Silverstone working to ensure Formula One and MotoGP races go ahead

Silverstone staff are doing “all they possibly can” to ensure both the Formula One and MotoGP events scheduled for this summer go ahead despite the ongoing uncertainty due to coronavirus.

F1 has already been hit hard with all of the opening seven races either cancelled or postponed as the world attempts to deal with the outbreak.

The 2020 season is currently due to start in Azerbaijan on June 7, with the British Grand Prix pencilled in at Silverstone on July 19.

The MotoGP campaign has also had to make adjustments and the Grand Prix of Qatar set for March 8 has long been cancelled.

Their race at the Northamptonshire track is not set until August 30 and Silverstone managing director Stuart Pringle is keen to make sure both events take place.

“This week, it has been announced by the sports’ governing bodies that all motorsport has been suspended in the UK to the end of April 2020 to support the British Government in its efforts to contain the spread of this virus,” he said.

“Many of you have booked tickets for our events later this summer including the Formula 1 Pirelli British Grand Prix and MotoGP and I fully appreciate you want to understand if these events will take place.
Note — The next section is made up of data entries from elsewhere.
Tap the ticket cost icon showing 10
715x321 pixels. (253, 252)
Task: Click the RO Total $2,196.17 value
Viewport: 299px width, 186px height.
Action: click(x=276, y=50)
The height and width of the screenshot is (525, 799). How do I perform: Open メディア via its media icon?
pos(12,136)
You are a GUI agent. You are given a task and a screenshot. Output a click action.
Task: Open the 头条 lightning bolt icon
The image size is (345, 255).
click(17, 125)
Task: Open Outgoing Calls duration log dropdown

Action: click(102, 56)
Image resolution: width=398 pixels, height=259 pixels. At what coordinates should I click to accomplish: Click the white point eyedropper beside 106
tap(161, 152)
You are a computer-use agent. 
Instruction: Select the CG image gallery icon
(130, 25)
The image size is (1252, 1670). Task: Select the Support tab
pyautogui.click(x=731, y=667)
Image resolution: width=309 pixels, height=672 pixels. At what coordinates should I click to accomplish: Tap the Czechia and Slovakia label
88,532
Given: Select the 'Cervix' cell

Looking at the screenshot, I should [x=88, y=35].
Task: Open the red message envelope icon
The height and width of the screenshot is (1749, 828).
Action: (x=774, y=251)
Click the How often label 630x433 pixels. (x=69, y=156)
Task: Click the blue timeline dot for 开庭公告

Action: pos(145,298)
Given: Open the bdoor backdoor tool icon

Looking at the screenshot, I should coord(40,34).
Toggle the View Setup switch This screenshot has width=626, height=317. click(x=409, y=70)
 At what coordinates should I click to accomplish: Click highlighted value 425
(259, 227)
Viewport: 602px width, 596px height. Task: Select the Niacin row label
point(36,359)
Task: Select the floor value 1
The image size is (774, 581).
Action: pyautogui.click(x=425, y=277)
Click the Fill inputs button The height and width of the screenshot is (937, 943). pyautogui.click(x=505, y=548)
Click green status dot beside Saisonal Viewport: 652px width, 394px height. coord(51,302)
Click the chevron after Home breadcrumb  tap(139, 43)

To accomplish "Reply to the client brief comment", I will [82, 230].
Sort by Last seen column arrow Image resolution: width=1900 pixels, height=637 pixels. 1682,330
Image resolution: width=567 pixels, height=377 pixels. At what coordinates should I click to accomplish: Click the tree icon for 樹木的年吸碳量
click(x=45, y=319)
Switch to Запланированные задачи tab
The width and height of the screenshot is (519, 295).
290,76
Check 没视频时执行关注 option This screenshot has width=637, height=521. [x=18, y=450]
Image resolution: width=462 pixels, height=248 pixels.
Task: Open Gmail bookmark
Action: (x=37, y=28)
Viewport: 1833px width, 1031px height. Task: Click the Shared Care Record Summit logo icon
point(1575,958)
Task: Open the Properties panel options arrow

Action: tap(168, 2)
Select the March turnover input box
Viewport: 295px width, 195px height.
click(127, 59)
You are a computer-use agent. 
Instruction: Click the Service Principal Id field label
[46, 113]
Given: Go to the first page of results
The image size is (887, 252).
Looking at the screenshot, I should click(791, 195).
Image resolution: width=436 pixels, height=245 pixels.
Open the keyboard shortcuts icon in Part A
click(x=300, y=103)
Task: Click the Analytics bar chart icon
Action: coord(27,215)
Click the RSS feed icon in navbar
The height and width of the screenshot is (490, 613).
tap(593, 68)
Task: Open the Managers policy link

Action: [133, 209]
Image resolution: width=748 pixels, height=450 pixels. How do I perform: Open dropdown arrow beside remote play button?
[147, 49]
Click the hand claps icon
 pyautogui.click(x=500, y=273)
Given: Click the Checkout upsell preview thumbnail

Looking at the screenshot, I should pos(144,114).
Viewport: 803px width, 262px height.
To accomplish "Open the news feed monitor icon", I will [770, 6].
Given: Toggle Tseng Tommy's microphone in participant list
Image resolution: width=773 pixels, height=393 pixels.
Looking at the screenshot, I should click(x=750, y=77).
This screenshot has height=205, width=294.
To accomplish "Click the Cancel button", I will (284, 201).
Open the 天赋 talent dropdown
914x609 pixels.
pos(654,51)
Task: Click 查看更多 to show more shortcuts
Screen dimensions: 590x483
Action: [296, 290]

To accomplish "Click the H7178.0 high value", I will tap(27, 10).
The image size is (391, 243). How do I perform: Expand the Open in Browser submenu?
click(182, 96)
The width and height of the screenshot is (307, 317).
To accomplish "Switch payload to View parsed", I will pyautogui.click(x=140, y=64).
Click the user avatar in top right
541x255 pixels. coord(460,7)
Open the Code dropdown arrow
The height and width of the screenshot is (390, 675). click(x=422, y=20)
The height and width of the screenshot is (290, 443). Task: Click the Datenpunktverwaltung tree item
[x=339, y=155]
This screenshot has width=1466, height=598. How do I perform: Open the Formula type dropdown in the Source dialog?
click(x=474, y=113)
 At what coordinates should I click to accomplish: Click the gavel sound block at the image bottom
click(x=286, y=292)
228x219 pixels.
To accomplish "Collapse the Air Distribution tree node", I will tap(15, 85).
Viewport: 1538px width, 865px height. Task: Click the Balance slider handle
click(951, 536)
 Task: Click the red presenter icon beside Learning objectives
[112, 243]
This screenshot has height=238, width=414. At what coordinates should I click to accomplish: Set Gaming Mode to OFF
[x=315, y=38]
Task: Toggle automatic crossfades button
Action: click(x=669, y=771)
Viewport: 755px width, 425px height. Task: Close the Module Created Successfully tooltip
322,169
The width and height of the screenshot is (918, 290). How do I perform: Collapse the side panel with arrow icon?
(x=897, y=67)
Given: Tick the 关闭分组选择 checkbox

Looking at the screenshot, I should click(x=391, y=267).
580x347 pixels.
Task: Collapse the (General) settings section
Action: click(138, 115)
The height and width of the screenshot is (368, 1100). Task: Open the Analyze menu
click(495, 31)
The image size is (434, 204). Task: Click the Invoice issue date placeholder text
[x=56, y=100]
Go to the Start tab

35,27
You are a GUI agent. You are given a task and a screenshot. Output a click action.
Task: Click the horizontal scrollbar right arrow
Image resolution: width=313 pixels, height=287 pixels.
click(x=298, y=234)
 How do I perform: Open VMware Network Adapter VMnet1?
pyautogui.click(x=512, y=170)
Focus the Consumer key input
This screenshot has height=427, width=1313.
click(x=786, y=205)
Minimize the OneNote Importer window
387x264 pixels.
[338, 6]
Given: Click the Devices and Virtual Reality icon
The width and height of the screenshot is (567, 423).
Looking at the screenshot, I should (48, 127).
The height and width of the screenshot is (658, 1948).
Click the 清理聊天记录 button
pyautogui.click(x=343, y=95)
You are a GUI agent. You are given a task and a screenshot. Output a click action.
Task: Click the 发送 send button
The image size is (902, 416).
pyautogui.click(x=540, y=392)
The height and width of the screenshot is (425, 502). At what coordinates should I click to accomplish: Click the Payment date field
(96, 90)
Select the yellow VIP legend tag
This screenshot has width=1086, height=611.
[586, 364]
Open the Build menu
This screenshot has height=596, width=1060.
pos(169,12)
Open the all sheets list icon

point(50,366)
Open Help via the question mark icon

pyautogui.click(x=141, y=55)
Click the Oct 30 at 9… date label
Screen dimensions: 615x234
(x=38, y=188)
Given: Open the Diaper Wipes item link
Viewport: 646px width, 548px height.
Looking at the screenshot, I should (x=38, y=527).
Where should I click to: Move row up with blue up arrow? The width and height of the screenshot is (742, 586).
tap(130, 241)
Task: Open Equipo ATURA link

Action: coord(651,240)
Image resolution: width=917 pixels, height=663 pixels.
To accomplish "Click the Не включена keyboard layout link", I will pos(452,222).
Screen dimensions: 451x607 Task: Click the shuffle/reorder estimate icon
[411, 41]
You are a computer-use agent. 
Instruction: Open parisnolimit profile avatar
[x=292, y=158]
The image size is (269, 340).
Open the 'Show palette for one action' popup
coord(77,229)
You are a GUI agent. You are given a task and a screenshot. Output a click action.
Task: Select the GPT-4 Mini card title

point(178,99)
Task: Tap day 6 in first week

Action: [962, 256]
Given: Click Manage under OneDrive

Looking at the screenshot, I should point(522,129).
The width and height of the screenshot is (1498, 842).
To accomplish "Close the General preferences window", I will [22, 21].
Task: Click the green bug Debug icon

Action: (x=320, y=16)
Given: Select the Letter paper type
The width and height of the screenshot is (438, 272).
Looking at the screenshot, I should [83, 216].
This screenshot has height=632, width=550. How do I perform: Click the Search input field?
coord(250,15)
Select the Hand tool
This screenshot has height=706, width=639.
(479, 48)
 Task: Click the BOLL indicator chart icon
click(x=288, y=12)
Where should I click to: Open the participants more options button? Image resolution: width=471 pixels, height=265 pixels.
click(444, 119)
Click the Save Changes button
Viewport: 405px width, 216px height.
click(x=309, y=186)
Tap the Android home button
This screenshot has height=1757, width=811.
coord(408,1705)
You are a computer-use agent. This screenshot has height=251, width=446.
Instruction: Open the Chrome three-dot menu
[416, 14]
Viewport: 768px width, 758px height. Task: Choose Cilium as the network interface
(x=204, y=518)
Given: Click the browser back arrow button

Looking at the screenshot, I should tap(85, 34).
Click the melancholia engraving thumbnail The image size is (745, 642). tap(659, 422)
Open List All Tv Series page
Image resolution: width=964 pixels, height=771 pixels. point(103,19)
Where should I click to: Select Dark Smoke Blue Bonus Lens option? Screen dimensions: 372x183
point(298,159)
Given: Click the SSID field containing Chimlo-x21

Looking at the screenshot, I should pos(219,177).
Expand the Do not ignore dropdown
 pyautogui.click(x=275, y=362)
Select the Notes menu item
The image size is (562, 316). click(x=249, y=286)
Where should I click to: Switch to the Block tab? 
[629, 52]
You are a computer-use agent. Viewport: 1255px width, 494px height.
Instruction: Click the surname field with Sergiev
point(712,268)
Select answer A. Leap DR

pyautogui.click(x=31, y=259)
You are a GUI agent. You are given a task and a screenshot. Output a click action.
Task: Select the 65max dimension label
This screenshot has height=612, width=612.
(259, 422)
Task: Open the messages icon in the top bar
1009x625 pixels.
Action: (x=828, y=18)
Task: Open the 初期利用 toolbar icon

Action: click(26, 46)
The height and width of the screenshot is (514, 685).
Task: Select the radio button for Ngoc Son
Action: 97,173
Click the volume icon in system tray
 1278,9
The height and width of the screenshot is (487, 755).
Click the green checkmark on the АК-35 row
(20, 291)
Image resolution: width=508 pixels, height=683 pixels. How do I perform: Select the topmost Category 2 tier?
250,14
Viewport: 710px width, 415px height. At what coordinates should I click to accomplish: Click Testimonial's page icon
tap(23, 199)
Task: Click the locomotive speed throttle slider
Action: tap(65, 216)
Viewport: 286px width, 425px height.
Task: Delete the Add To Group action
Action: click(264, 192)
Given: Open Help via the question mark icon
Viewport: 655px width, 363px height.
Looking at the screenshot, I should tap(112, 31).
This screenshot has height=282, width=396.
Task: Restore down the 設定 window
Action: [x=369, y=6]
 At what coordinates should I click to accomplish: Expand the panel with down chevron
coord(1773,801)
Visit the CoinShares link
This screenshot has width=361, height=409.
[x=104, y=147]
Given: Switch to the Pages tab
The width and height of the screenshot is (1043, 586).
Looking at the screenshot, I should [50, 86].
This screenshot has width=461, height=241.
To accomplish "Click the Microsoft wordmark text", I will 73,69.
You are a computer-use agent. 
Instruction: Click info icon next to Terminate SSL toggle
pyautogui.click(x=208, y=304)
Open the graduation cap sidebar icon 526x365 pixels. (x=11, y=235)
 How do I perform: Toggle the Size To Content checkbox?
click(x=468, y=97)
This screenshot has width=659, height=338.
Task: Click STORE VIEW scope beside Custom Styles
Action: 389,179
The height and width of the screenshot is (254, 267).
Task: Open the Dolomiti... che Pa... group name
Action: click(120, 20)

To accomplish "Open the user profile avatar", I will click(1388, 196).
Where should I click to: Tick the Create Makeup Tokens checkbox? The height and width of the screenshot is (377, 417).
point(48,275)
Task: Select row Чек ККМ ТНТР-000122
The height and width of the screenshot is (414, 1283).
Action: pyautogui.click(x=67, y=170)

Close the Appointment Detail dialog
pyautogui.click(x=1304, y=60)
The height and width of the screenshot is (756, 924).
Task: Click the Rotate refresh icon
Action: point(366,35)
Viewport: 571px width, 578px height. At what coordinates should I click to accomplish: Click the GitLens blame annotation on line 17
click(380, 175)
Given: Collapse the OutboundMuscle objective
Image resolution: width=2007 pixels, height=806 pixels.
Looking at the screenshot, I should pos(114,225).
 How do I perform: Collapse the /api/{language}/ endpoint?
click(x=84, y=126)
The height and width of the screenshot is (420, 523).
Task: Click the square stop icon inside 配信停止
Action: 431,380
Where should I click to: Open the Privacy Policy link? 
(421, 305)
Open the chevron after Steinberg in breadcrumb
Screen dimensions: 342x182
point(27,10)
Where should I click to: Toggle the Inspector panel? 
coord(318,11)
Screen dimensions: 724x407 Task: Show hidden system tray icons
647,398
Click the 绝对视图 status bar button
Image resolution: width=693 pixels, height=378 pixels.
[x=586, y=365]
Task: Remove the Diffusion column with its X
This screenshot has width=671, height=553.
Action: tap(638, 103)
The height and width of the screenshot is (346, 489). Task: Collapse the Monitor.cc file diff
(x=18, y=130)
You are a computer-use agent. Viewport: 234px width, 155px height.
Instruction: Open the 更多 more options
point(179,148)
“The truth is, like so many other international sporting events scheduled to take place around the world, we cannot predict what the situation will be by the time we get to the summer months.

“However, I can wholeheartedly promise you that everyone at Silverstone, Formula 1 and MotoGP are doing all they possibly can to ensure we can run these events on their planned dates in July (F1) and August (MotoGP).”

Pringle also reassured fans that if either event was cancelled full refunds would be issues to those with tickets.

Meanhwhile, F1 teams are looking to work on plans to help provide more ventilators to UK hospitals.

The Moto GP at Silverstone is also under threat.
The Moto GP at Silverstone is also under threat.

Ventilators are used to help with breathing difficulties and are in short supply due to the growing number of COVID-19 cases in Britain.

“A collective of UK-based Formula 1 teams, engine manufacturers and their respective technology arms is evaluating support for the manufacture of respiratory devices in response to the UK government’s call for assistance,” an F1 statement read.

“The teams are working in collaboration with F1, the UK government and other organisations to establish the feasibility of the teams producing, or supporting, the production of medical devices to help in the treatment of coronavirus patients.”